SanitizeCoverage学习

SanitizerCoverage官方文档翻译

Introduction

LLVM内置了一个简单的代码覆盖率插桩工具（SanitizerCoverage）。它在函数、基本块和边界级别上插入对用户定义函数的调用。提供了这些回调的默认实现，用于简单的覆盖率报告和可视化。然而，如果您只需要覆盖率的可视化，可能更适合使用SourceBasedCodeCoverage。

Tracing PCs with guards

通过-fsanitize-coverage=trace-pc-guard设置，编译器将会在每一条边edge插入下面的代码：

1	__sanitizer_cov_trace_pc_guard(&guard_variable)

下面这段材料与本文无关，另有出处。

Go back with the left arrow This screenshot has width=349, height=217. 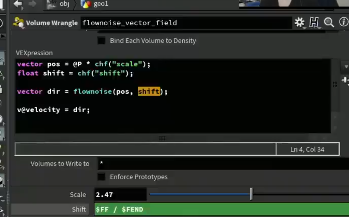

每一条边edge有他自己的 guard_variable(uint32_t)

编译器还将插入对模块构造函数的调用：

// The guards are [start, stop).
// This function will be called at least once per DSO and may be called
// more than once with the same values of start/stop.
__sanitizer_cov_trace_pc_guard_init(uint32_t *start, uint32_t *stop);

通过额外的flag设置 ...=trace-pc,indirect-calls ，__sanitizer_cov_trace_pc_indirect(void *callee)函数将会在每一个间接调用时插入。

下列函数 __sanitizer_cov_trace_pc_* 应该由用户定义。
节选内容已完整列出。